C'est une des rumeurs qui courent : la FIFA, et surtout Gianni Infantino, songerait à quitter les paisibles alpages suisses pour la ville lumière. Si pour l'instant, cette hypothèse n'a rien d'officiel, l'idée mérite attention malgré tout. Elle possède des arguments en sa faveur, notamment historiques et éthiques, mais aussi quelques risques non négligeables pour la France.
Pour l’instant, il ne s’agit que de discussions informelles entre Gianni Infantino et le président de la République Emmanuel Macron. Bref, une simple probabilité : et si la FIFA venait se domicilier sur les bords de la Seine ? L’information, qui a filtré via Le Monde, se révèle cependant suffisamment surprenante pour ne pas l’écarter d’un haussement d’épaule. Étonnante parce qu’objectivement, personne ne voit a priori l’intérêt pour la multinationale du ballon rond de quitter la Suisse. Ce beau pays « neutre » , particularité non négligeable pour une organisation qui a survécu à deux conflits mondiaux et navigue sans cesse sur les tempêtes géopolitiques, s’avère surtout un sympathique cocon fiscal.
La FIFA peut y engranger des bénéfices monstrueux, à faire rougir d’envie les GAFA, en payant l’impôt d’une altruiste ONG. De plus, son parc immobilier et son « Home » flambant neuf semblent durablement l’ancrer dans la pierre, plus beau des investissements bourgeois, du côté de Zurich. « Très peu d’informations ont fuité sur le sujet, confirme Carole Gómez de l’Institut des relations internationales et stratégiques. On parle de discussions informelles, difficile donc de jauger le sérieux et la crédibilité de cette information. Plusieurs journaux suisses considèrent ces éléments fantaisistes. Compte tenu des avantages fiscaux de la Suisse et de la tradition suisse d’héberger des fédérations sportives, difficile de leur donner tort. »
Paris nostalgie ?
Pourtant, malgré le bon sens économique et la logique politique, il existe des raisons tout aussi fortes et valables qui pourraient justifier que ce choix trotte dans la tête du président de l’instance (assuré, en outre, d’être réélu le 5 juin prochain). Le premier point est historique et presque sentimental.

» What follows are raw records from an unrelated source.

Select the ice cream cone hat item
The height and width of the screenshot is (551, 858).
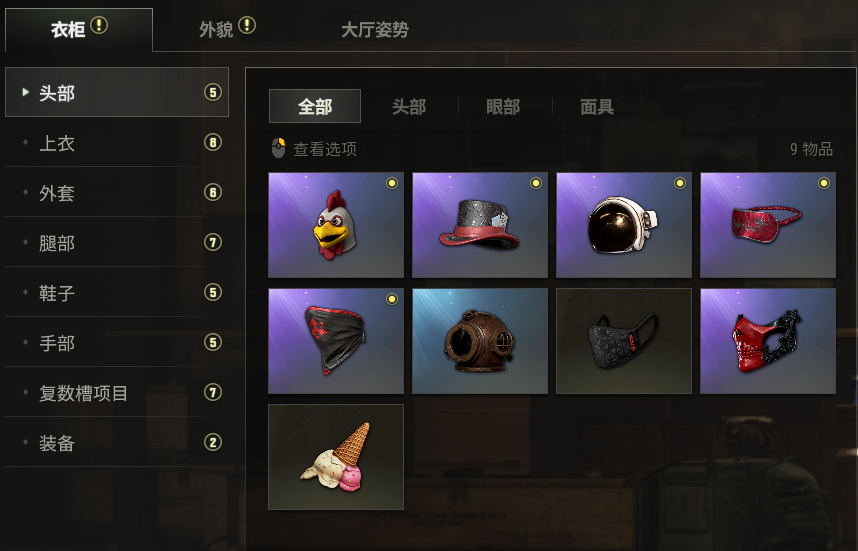[x=336, y=457]
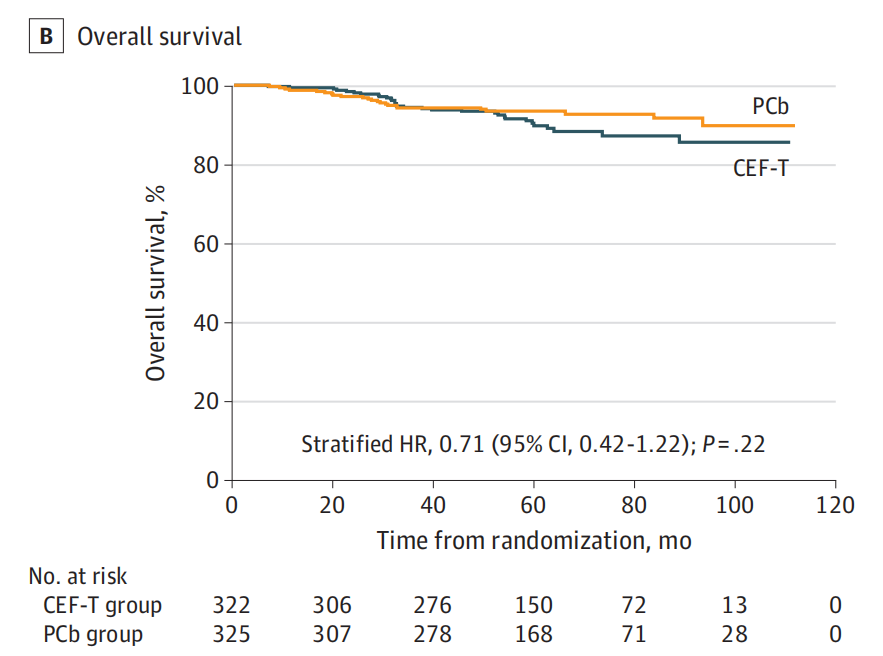This screenshot has height=656, width=883.
Task: Click the boxed panel letter B
Action: point(46,37)
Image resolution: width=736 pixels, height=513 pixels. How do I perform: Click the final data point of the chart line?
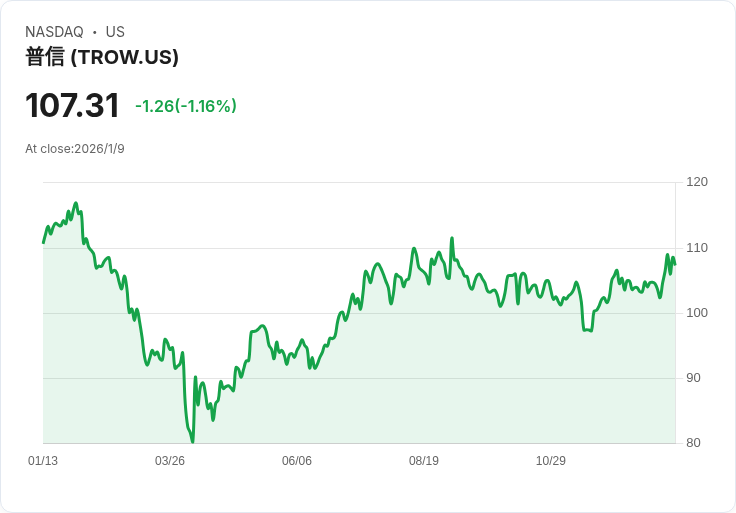675,264
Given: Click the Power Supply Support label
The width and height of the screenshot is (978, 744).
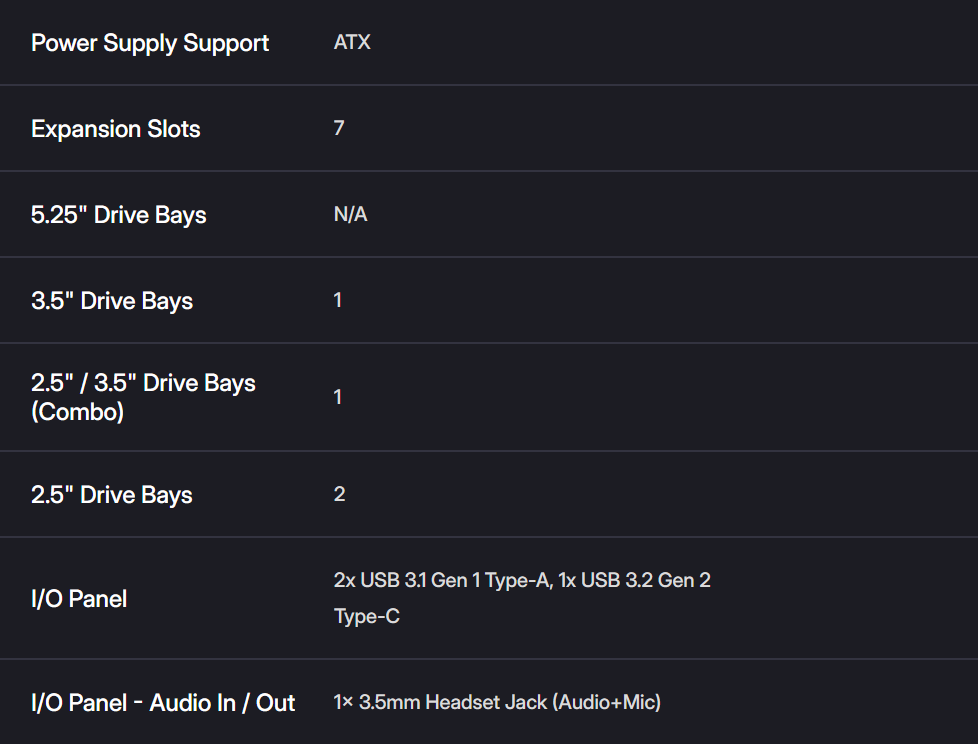Looking at the screenshot, I should [x=150, y=43].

« Ce serait, explique l’historien Alfred Wahl, un retour aux sources. C’est à Paris que la FIFA a vu le jour à l’initiative des Français, dont le journaliste Robert Guérin, son premier président en 1904. Et si la capitale française a été choisie, ce fut d’abord parce que les Anglais avaient catégoriquement refusé de participer. Depuis, le temps a passé, et le contexte n’est évidemment plus du tout le même. » L’occasion, aussi, de s’installer dans un haut lieu touristique et de proposer aux staffs et autres membres de l’organisation les plaisirs inimitables de la capitale…. Autant joindre l’utile à l’agréable.
Plus jolie, la ville ?
Ensuite intervient, et c’est forcément lié, la douloureuse question de l’image de l’institution. « Si l’on fait abstraction des enjeux économiques, continue ainsi Carole Gómez, ce déménagement semblerait s’inscrire dans une volonté de la FIFA de tourner la page de l’ère Blatter, du FIFAGate et des différentes procédures judiciaires en cours portées par les USA. » Les révélations en cascades – corruptions, trafic d’influence, etc. – ont durablement écorné la réputation de la FIFA installée en Suisse. Sans oublier que la préparation de la prochaine Coupe du monde au Qatar va de nouveau la soumettre à rude épreuve, entre scandales humanitaires et soubresauts diplomatiques.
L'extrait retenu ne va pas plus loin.